By John Folan
Throughout the years, we have received food at
roughly noon every day. This food has been what kept us going throughout
the day, time and time again. But most never ask where this food comes from or
why this food is here. This article is being written to fix that misstep that
so many students make.
To start with, the menu itself is not made by anyone here at the
school, but by officials at the school district. They obtain some of the
vegetables from a garden that they possess here on school property, and
whatever else they need they get from Tok’s stores or from their distributor in
Fairbanks.
The menu needs a certain amount of meat, grain, fruit, and
vegetables a week every week of the year. When the menu is decided and the food
is obtained, then of course, they have to actually prepare the meal. According
to cooks Jennifer James and Rachel Gallen, “We are here 5 ¾ hours a day”
working on the cooking and preparing of breakfast and lunch.
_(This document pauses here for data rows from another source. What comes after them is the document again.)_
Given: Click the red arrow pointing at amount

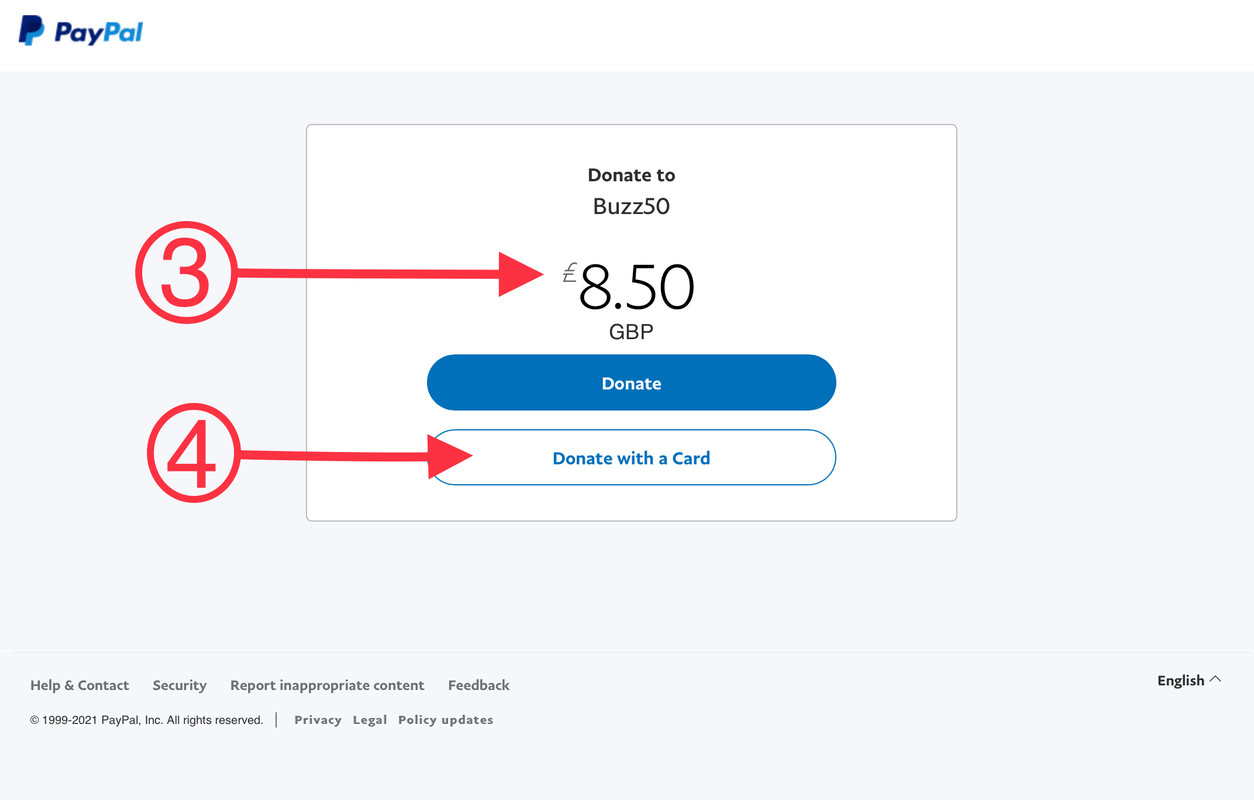Looking at the screenshot, I should 390,273.
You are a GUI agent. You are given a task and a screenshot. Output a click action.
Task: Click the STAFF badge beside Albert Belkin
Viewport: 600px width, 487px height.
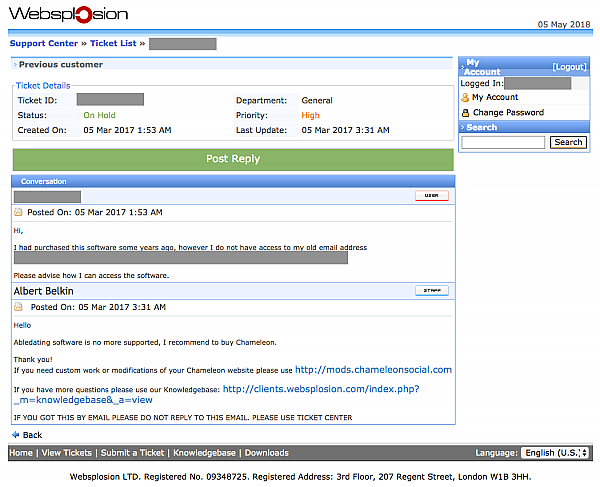click(431, 290)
During this, they
go through 150 servings of food, which includes roughly twenty to twenty-five
pounds of meat and a similar amount of vegetables.
So when it comes down to it, there is a lot of preparation and
work that goes into every meal, enough to cause anyone’s day to become busy.
From the menu’s being made with guidelines in mind, to the food being obtained,
to the cooking of the food and cleaning of the kitchen, one can easily see how
this can take over 5 hours every day. I personally appreciate all of the hard
work that they do, and I thank them for all of the delicious meals that they
have made for us.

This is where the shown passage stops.